-- DATA TO USE --
───
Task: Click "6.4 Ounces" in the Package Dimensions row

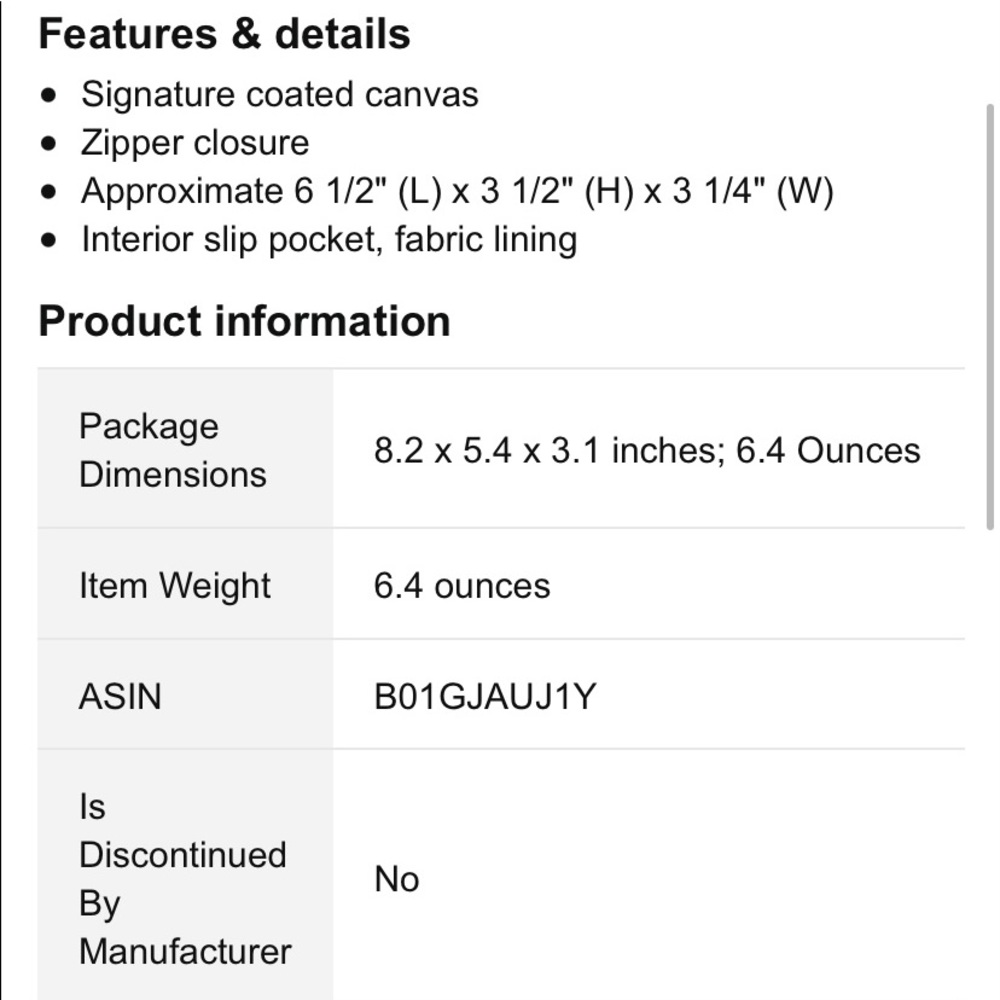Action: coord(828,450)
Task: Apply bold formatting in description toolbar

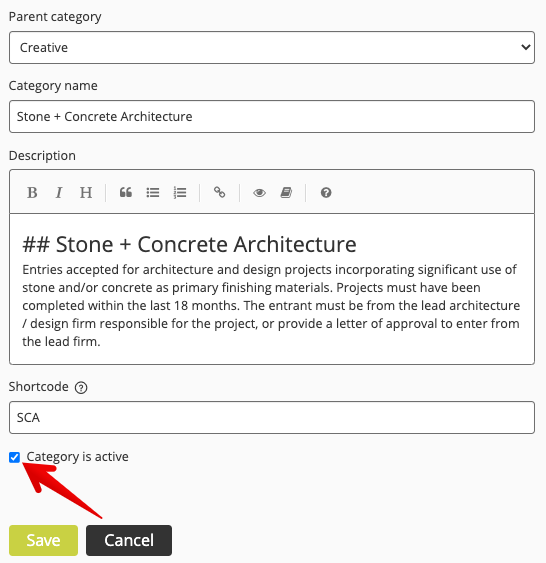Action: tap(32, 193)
───
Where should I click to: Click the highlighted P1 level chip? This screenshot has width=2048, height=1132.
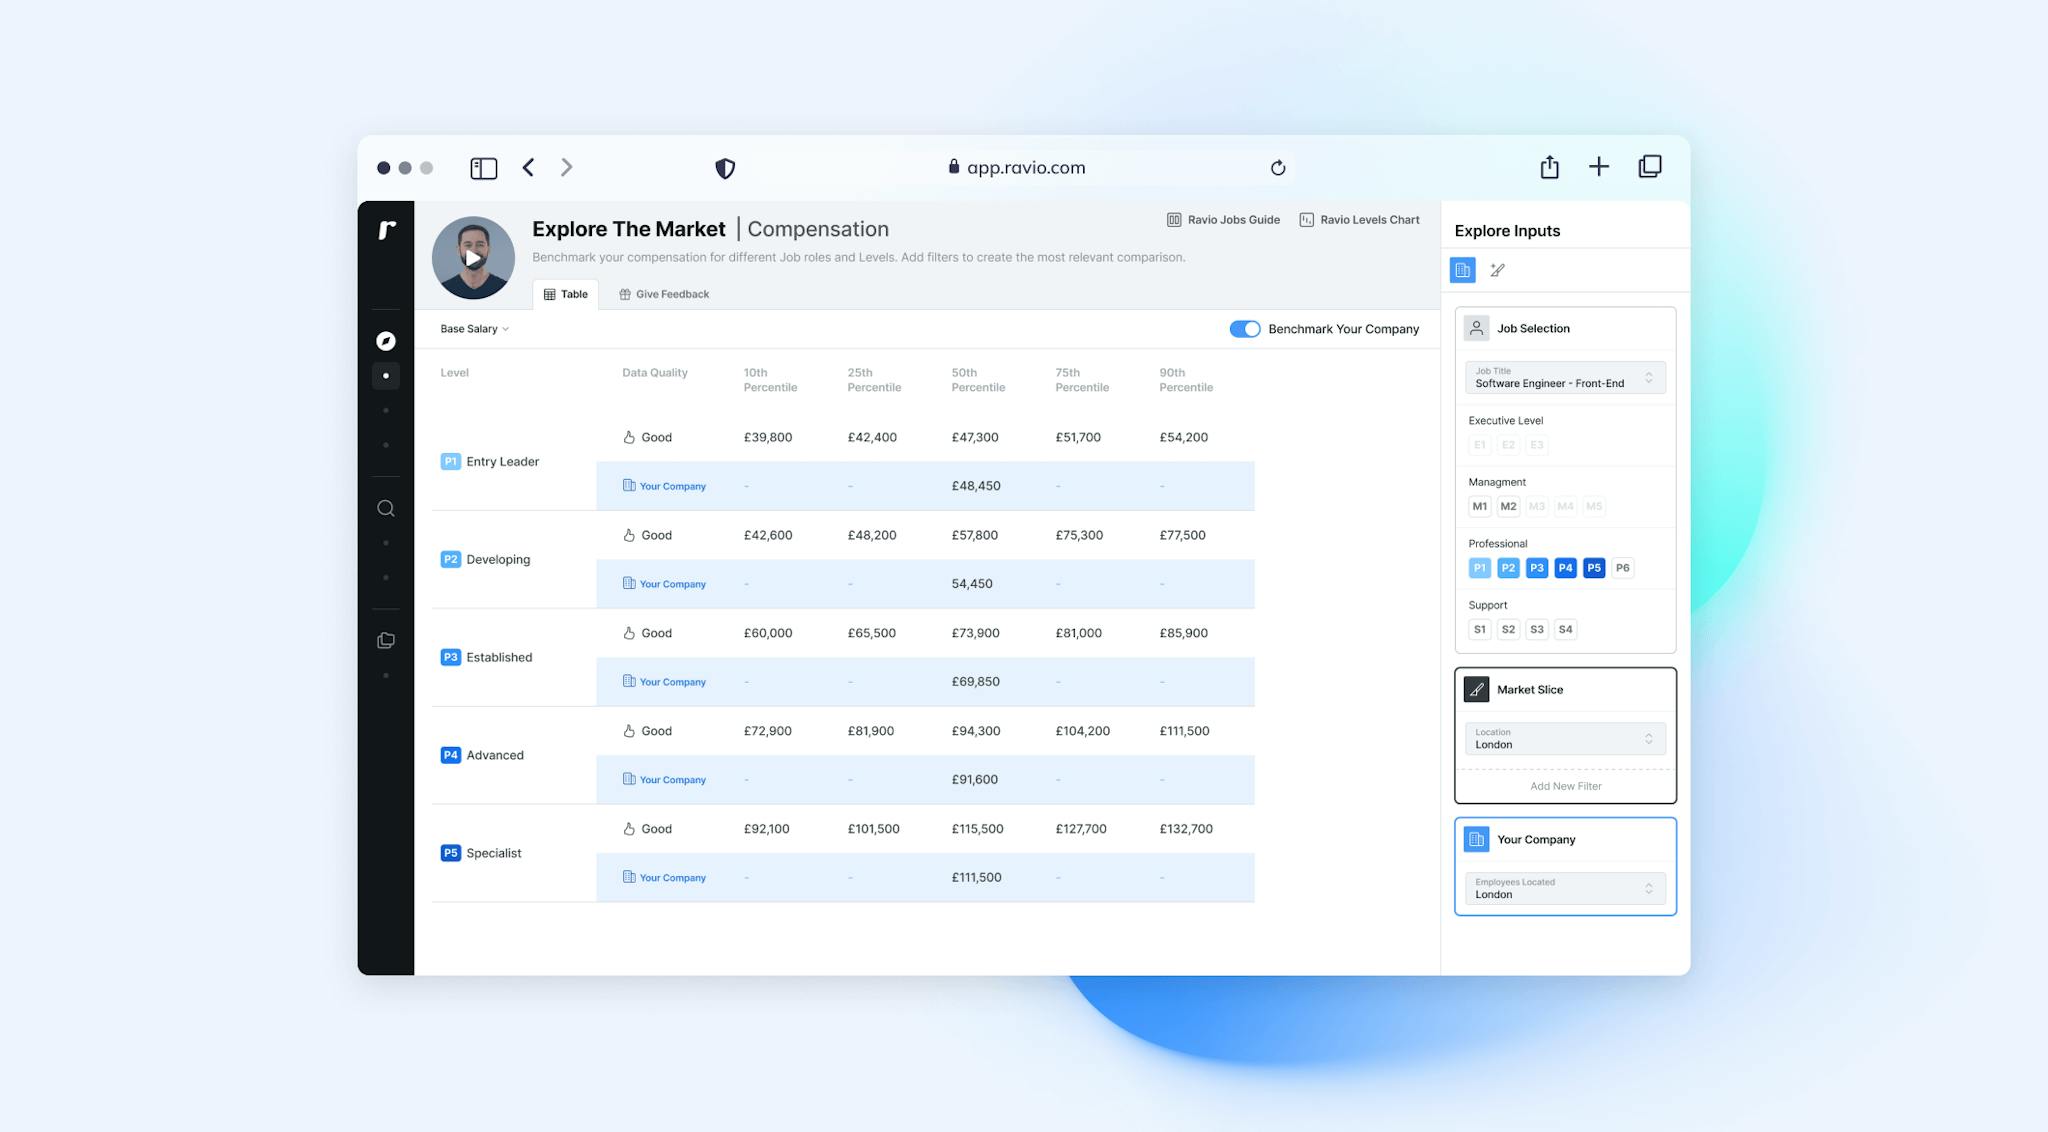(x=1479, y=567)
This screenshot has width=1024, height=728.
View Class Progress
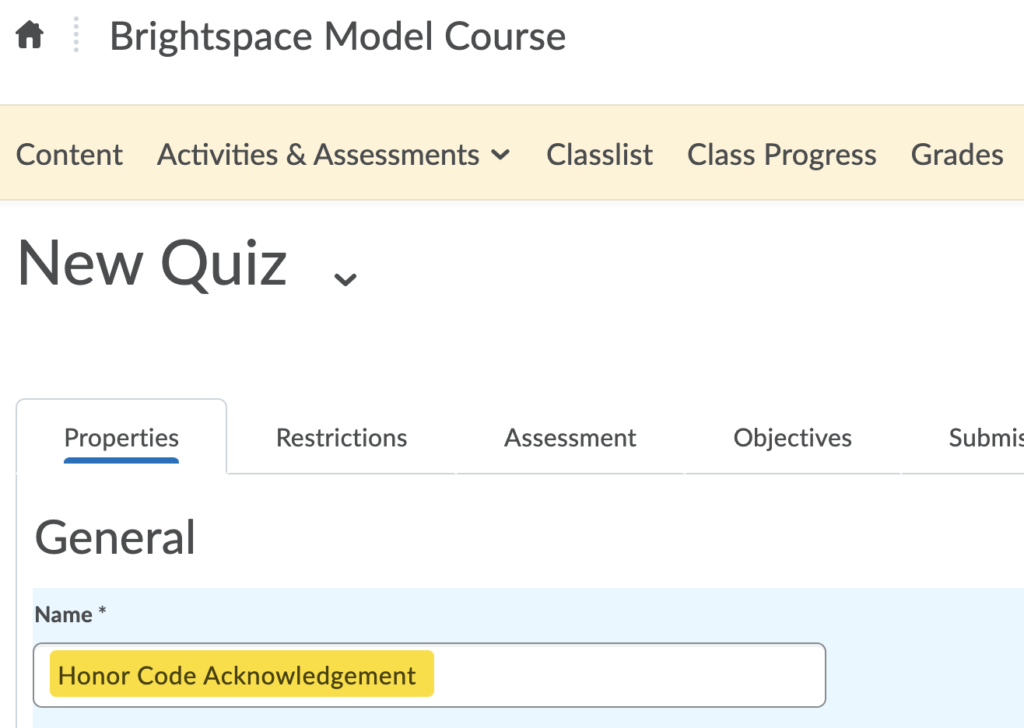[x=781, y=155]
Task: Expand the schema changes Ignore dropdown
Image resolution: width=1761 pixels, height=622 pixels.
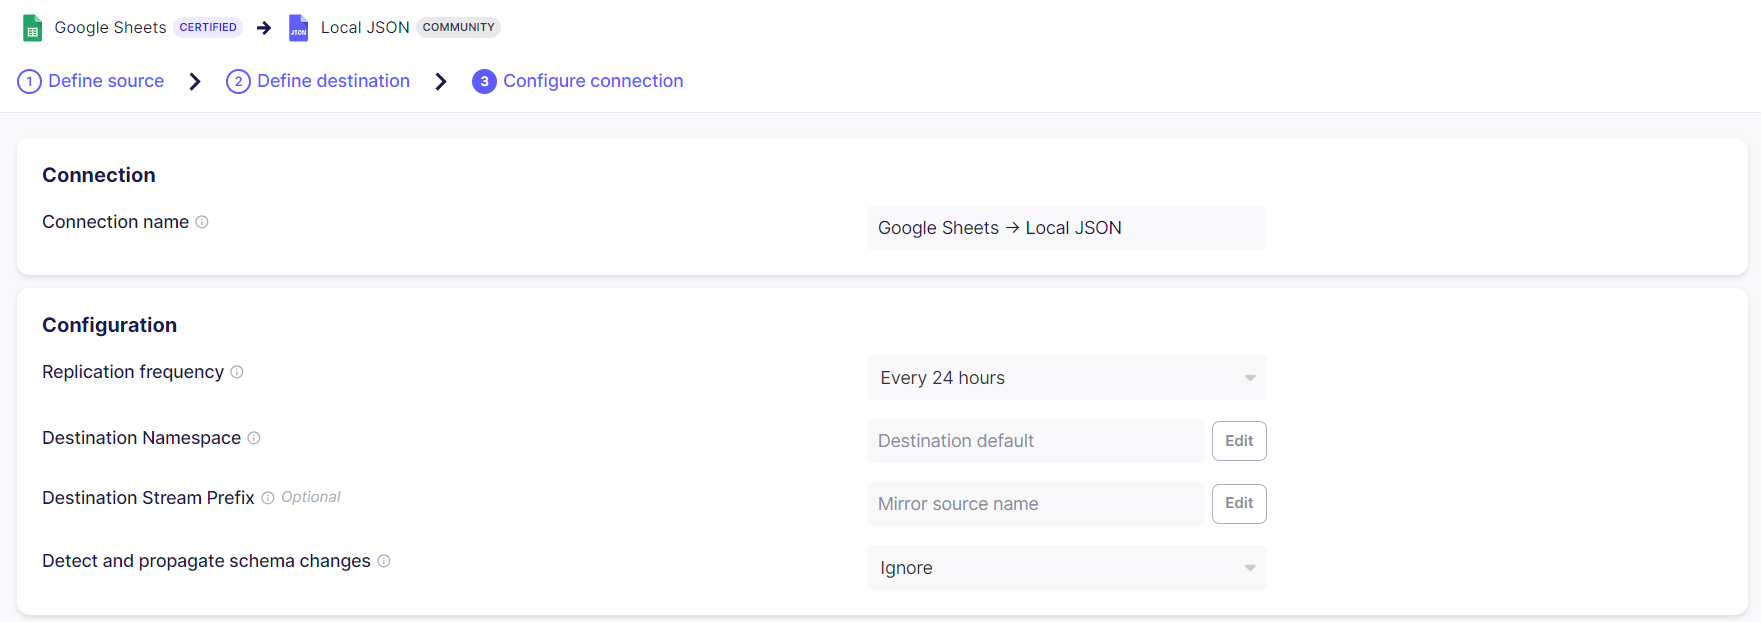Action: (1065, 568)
───
Please duplicate the listing lines starting at the line containing "Package Dimensions row" and ending after the line containing "Action: tap(32, 193)", leaving out the pictures.

-- THE RESULT --
Task: Click "6.4 Ounces" in the Package Dimensions row

Action: coord(828,450)
Task: Apply bold formatting in description toolbar

Action: tap(32, 193)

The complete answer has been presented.